_Exercise requirements_
Exactly as written, copy the lines that run from the start of the data below to the line containing "Given: Select the IP (!TCP !UDP) legend label", both ends included.

_Data under study_
────
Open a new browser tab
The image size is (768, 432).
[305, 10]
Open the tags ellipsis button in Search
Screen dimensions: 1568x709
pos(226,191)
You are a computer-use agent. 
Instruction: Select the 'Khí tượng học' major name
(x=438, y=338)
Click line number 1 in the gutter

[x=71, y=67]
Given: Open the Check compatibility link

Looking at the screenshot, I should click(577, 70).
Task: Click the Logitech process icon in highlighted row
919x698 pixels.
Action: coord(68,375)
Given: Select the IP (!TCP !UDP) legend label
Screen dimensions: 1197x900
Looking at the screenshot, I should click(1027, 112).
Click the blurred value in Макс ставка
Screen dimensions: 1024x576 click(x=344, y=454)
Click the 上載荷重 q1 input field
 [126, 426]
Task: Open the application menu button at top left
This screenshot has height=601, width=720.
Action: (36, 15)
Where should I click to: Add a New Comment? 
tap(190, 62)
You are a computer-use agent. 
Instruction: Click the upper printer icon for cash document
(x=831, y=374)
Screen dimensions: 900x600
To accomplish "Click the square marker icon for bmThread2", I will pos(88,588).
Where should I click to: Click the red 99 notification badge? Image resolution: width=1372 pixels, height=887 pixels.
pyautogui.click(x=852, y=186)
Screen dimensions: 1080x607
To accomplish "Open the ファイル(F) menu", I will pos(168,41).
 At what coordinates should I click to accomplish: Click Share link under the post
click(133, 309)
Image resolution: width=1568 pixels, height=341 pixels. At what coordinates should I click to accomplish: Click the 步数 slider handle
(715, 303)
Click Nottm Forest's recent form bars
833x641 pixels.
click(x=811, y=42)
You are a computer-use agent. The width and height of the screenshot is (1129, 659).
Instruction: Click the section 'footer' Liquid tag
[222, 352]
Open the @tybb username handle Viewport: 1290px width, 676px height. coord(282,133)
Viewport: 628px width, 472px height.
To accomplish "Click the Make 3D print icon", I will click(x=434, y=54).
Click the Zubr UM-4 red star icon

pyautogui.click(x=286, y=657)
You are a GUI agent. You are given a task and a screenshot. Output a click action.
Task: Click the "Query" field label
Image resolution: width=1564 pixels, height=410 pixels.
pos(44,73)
────
_Output below_
Open a new browser tab
The image size is (768, 432).
[305, 10]
Open the tags ellipsis button in Search
Screen dimensions: 1568x709
pos(226,191)
You are a computer-use agent. 
Instruction: Select the 'Khí tượng học' major name
(x=438, y=338)
Click line number 1 in the gutter

[x=71, y=67]
Given: Open the Check compatibility link

Looking at the screenshot, I should click(577, 70).
Task: Click the Logitech process icon in highlighted row
919x698 pixels.
Action: coord(68,375)
Given: Select the IP (!TCP !UDP) legend label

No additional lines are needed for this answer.